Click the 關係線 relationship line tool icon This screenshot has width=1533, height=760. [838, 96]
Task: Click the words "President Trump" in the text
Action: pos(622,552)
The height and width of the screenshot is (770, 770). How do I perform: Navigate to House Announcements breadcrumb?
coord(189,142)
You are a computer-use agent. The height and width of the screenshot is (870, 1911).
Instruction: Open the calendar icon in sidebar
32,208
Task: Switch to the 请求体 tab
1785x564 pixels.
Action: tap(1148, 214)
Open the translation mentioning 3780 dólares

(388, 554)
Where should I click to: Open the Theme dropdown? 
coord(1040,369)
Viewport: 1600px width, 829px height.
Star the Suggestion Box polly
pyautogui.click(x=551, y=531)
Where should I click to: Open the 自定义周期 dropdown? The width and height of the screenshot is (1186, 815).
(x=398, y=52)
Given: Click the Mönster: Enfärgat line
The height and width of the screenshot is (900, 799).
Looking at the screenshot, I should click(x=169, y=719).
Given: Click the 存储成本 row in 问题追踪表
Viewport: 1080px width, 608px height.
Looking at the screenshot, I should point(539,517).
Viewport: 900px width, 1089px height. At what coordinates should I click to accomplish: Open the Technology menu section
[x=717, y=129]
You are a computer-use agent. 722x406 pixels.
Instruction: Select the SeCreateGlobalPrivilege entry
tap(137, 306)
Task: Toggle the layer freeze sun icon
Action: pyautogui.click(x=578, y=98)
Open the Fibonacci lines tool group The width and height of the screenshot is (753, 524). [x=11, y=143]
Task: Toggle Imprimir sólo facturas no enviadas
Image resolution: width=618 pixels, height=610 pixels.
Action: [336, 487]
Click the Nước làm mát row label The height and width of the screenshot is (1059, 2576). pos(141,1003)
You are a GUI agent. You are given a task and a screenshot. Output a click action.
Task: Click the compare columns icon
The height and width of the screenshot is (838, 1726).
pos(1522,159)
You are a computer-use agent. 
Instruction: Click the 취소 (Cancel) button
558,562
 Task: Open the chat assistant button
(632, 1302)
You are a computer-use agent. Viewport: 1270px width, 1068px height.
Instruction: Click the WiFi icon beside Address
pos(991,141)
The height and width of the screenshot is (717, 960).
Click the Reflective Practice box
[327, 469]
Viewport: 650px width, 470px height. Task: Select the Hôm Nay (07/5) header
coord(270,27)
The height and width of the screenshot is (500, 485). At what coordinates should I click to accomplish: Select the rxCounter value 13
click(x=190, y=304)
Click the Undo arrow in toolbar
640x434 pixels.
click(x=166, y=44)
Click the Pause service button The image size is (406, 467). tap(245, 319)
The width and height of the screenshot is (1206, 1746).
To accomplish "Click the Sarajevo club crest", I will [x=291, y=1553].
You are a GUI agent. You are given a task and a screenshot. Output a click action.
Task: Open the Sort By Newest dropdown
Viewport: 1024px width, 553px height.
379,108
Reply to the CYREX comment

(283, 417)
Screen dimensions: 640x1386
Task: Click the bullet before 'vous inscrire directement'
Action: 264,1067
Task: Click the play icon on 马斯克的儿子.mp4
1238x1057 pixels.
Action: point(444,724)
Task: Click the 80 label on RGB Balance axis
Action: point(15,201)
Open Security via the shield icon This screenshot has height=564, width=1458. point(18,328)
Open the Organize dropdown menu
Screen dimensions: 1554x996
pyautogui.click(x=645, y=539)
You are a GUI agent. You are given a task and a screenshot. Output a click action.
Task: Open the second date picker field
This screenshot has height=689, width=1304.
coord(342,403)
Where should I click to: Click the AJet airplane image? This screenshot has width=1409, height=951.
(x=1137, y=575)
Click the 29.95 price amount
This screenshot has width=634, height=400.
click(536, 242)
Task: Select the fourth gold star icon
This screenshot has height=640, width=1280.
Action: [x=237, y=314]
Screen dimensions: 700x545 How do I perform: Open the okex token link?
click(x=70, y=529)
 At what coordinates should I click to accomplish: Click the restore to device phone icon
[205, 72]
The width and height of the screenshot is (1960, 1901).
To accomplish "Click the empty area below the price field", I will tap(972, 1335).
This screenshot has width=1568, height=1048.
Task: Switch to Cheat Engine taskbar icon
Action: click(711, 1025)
────
Work order: Once you have read the records above, please copy them out exactly.

Response to this exercise:
Click the 關係線 relationship line tool icon This screenshot has width=1533, height=760. [838, 96]
Task: Click the words "President Trump" in the text
Action: pos(622,552)
The height and width of the screenshot is (770, 770). How do I perform: Navigate to House Announcements breadcrumb?
coord(189,142)
You are a computer-use agent. The height and width of the screenshot is (870, 1911).
Instruction: Open the calendar icon in sidebar
32,208
Task: Switch to the 请求体 tab
1785x564 pixels.
Action: tap(1148, 214)
Open the translation mentioning 3780 dólares

(388, 554)
Where should I click to: Open the Theme dropdown? 
coord(1040,369)
Viewport: 1600px width, 829px height.
Star the Suggestion Box polly
pyautogui.click(x=551, y=531)
Where should I click to: Open the 自定义周期 dropdown? The width and height of the screenshot is (1186, 815).
(x=398, y=52)
Given: Click the Mönster: Enfärgat line
The height and width of the screenshot is (900, 799).
Looking at the screenshot, I should click(x=169, y=719).
Given: Click the 存储成本 row in 问题追踪表
Viewport: 1080px width, 608px height.
Looking at the screenshot, I should point(539,517).
Viewport: 900px width, 1089px height. At what coordinates should I click to accomplish: Open the Technology menu section
[x=717, y=129]
You are a computer-use agent. 722x406 pixels.
Instruction: Select the SeCreateGlobalPrivilege entry
tap(137, 306)
Task: Toggle the layer freeze sun icon
Action: pyautogui.click(x=578, y=98)
Open the Fibonacci lines tool group The width and height of the screenshot is (753, 524). [x=11, y=143]
Task: Toggle Imprimir sólo facturas no enviadas
Image resolution: width=618 pixels, height=610 pixels.
Action: [336, 487]
Click the Nước làm mát row label The height and width of the screenshot is (1059, 2576). pos(141,1003)
You are a GUI agent. You are given a task and a screenshot. Output a click action.
Task: Click the compare columns icon
The height and width of the screenshot is (838, 1726).
pos(1522,159)
You are a computer-use agent. 
Instruction: Click the 취소 (Cancel) button
558,562
 Task: Open the chat assistant button
(632, 1302)
You are a computer-use agent. Viewport: 1270px width, 1068px height.
Instruction: Click the WiFi icon beside Address
pos(991,141)
The height and width of the screenshot is (717, 960).
Click the Reflective Practice box
[327, 469]
Viewport: 650px width, 470px height. Task: Select the Hôm Nay (07/5) header
coord(270,27)
The height and width of the screenshot is (500, 485). At what coordinates should I click to accomplish: Select the rxCounter value 13
click(x=190, y=304)
Click the Undo arrow in toolbar
640x434 pixels.
click(x=166, y=44)
Click the Pause service button The image size is (406, 467). tap(245, 319)
The width and height of the screenshot is (1206, 1746).
To accomplish "Click the Sarajevo club crest", I will [x=291, y=1553].
You are a GUI agent. You are given a task and a screenshot. Output a click action.
Task: Open the Sort By Newest dropdown
Viewport: 1024px width, 553px height.
379,108
Reply to the CYREX comment

(283, 417)
Screen dimensions: 640x1386
Task: Click the bullet before 'vous inscrire directement'
Action: 264,1067
Task: Click the play icon on 马斯克的儿子.mp4
1238x1057 pixels.
Action: point(444,724)
Task: Click the 80 label on RGB Balance axis
Action: point(15,201)
Open Security via the shield icon This screenshot has height=564, width=1458. point(18,328)
Open the Organize dropdown menu
Screen dimensions: 1554x996
pyautogui.click(x=645, y=539)
You are a GUI agent. You are given a task and a screenshot. Output a click action.
Task: Open the second date picker field
This screenshot has height=689, width=1304.
coord(342,403)
Where should I click to: Click the AJet airplane image? This screenshot has width=1409, height=951.
(x=1137, y=575)
Click the 29.95 price amount
This screenshot has width=634, height=400.
click(536, 242)
Task: Select the fourth gold star icon
This screenshot has height=640, width=1280.
Action: [x=237, y=314]
Screen dimensions: 700x545 How do I perform: Open the okex token link?
click(x=70, y=529)
 At what coordinates should I click to accomplish: Click the restore to device phone icon
[205, 72]
The width and height of the screenshot is (1960, 1901).
To accomplish "Click the empty area below the price field", I will tap(972, 1335).
This screenshot has width=1568, height=1048.
Task: Switch to Cheat Engine taskbar icon
Action: click(711, 1025)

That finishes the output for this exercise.